How to Create Simple Fuzzy Search with Postgresql Only

How to create simple fuzzy search with PostgreSQL only?

Postgres provides a module with several string comparsion functions such as soundex and metaphone. But you will want to use the levenshtein edit distance function.

Example:

test=# SELECT levenshtein('GUMBO', 'GAMBOL');
levenshtein
-------------
2
(1 row)

The 2 is the edit distance between the two words.
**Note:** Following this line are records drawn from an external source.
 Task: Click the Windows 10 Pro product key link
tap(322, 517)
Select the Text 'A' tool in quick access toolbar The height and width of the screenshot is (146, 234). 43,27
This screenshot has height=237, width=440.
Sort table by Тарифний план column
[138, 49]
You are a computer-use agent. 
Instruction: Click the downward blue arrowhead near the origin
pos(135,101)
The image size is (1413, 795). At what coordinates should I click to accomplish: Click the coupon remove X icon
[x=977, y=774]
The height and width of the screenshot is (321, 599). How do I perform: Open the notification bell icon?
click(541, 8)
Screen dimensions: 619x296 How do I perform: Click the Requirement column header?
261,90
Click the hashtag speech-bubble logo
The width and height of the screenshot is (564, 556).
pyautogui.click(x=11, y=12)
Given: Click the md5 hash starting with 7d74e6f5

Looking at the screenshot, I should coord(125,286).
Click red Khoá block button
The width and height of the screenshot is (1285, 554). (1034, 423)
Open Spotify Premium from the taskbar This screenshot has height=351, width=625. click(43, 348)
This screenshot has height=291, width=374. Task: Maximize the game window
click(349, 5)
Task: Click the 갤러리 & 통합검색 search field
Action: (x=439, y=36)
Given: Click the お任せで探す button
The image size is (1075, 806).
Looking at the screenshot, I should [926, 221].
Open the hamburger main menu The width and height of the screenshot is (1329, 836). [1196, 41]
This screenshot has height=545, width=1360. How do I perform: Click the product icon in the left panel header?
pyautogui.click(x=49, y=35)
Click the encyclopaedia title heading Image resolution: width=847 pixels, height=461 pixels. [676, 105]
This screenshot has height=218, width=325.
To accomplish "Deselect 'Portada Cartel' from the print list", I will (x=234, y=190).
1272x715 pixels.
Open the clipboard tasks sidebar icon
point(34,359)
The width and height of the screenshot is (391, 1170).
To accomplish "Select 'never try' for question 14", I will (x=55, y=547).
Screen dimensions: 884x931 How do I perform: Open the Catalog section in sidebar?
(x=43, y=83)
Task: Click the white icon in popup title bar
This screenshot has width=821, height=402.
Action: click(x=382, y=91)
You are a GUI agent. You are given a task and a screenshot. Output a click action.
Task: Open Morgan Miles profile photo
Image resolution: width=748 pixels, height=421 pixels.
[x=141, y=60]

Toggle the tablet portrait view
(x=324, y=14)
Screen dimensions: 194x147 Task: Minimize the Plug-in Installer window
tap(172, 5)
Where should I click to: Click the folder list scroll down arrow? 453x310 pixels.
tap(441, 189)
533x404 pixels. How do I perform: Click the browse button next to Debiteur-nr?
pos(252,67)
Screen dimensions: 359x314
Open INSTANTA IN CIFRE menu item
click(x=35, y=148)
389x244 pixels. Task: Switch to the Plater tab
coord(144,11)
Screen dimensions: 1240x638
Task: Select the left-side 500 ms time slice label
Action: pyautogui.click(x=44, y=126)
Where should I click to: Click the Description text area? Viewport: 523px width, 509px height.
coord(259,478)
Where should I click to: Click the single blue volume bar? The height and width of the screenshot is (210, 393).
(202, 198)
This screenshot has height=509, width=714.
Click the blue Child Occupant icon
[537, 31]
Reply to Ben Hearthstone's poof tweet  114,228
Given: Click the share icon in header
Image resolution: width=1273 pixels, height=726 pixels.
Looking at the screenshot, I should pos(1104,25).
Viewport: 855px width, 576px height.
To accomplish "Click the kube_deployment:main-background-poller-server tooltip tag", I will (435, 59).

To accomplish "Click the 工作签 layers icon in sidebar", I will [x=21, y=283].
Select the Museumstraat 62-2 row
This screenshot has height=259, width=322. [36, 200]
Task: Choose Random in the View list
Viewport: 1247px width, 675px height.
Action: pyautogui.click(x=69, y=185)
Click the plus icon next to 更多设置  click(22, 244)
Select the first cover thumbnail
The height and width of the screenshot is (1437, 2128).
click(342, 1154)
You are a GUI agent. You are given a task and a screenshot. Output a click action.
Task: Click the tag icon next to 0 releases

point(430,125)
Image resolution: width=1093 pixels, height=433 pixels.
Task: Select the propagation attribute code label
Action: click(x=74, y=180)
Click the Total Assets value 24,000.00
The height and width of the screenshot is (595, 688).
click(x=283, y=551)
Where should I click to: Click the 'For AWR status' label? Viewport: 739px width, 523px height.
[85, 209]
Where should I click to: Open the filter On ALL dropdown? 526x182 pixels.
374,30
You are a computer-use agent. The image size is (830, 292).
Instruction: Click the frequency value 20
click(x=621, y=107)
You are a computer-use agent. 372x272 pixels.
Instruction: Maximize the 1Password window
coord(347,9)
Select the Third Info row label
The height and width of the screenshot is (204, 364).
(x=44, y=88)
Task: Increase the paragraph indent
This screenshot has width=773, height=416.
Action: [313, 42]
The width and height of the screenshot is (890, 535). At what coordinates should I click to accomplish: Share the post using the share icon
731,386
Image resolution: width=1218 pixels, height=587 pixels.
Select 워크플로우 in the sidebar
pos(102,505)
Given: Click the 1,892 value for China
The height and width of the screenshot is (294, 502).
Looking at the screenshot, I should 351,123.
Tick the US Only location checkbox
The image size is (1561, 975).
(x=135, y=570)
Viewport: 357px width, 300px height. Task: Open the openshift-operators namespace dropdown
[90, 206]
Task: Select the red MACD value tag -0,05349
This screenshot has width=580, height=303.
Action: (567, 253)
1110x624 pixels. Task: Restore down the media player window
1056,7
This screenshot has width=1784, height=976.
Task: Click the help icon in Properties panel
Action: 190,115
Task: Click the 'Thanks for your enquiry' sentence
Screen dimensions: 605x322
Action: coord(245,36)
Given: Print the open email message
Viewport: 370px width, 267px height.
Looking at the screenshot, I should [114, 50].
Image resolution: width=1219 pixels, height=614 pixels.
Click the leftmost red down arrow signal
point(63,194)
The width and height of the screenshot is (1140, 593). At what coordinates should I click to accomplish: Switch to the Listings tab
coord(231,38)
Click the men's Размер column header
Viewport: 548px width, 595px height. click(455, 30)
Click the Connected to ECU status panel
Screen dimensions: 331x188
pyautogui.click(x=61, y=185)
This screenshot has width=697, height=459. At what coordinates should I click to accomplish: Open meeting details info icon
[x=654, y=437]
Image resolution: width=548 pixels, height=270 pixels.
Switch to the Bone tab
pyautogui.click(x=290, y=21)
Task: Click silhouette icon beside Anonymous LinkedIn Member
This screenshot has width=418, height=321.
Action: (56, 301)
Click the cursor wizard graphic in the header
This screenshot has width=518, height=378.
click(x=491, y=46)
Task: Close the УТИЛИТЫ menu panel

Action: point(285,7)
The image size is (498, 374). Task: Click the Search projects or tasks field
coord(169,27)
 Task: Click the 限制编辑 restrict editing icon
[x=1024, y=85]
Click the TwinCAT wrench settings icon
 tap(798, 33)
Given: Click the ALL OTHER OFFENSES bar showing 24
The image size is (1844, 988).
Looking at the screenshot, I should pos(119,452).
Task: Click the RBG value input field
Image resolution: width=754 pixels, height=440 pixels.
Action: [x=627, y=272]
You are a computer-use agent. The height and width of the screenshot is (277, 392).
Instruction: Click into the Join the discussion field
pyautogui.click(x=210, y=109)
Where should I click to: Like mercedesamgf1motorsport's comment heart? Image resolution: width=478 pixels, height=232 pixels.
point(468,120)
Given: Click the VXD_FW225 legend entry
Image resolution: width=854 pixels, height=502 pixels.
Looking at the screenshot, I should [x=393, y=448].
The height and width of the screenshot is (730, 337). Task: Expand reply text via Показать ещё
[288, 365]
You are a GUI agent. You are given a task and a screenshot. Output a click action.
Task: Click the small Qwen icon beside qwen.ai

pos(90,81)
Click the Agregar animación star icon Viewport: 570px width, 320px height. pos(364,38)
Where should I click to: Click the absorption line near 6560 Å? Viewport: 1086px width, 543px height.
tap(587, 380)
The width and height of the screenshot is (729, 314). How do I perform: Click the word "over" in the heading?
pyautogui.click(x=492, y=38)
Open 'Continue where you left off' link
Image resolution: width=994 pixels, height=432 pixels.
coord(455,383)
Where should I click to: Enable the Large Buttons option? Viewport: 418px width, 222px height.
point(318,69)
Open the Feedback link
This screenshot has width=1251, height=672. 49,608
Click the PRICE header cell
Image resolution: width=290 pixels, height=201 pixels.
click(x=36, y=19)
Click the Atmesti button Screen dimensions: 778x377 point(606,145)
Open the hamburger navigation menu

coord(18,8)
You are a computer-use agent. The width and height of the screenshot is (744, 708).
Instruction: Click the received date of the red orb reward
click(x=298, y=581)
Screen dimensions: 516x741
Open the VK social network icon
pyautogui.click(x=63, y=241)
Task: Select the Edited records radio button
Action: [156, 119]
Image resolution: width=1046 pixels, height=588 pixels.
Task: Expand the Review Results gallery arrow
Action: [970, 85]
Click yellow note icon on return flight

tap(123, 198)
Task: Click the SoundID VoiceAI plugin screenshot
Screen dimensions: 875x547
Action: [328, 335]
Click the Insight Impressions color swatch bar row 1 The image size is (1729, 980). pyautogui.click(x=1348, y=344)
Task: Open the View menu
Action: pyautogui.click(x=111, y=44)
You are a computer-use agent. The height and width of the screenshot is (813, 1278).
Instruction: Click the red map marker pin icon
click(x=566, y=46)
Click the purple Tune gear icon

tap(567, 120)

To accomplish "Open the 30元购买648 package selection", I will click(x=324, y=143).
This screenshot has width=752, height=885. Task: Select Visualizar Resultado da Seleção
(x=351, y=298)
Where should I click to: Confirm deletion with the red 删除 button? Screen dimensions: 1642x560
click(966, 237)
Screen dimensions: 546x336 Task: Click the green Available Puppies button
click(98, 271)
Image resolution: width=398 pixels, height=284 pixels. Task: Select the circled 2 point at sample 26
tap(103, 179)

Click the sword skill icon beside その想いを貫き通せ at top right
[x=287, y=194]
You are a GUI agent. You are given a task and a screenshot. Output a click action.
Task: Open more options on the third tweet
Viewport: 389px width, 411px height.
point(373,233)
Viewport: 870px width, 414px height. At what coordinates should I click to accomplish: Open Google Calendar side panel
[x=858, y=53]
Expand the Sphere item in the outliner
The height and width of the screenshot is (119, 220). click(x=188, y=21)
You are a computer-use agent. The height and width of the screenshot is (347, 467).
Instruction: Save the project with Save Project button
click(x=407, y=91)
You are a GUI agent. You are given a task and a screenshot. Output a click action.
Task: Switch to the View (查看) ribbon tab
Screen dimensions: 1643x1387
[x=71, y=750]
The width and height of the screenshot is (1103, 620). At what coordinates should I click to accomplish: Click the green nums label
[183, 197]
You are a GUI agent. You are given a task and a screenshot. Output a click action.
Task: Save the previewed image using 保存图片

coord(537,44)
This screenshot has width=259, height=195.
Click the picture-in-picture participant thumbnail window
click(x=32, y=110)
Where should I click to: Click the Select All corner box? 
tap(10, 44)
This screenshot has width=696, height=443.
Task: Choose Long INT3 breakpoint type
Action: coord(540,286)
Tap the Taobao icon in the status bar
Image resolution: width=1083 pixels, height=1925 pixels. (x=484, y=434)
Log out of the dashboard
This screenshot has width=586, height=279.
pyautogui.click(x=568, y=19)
When you apply this against a number of words and sort by the edit distance result you will have the type of fuzzy matches that you're looking for.

Try this query sample: (with your own object names and data of course)

SELECT * 
FROM some_table
WHERE levenshtein(code, 'AB123-lHdfj') <= 3
ORDER BY levenshtein(code, 'AB123-lHdfj')
LIMIT 10

This query says:

Give me the top 10 results of all data from some_table where the edit distance between the code value and the input 'AB123-lHdfj' is less than 3. You will get back all rows where the value of code is within 3 characters difference to 'AB123-lHdfj'...

Note: if you get an error like:

function levenshtein(character varying, unknown) does not exist

Install the fuzzystrmatch extension using:

test=# CREATE EXTENSION fuzzystrmatch;

Use Postgresql full text search to fuzzy match all search terms

Ideally if the user would type a small error like:
ofice bmt
The results should still appear.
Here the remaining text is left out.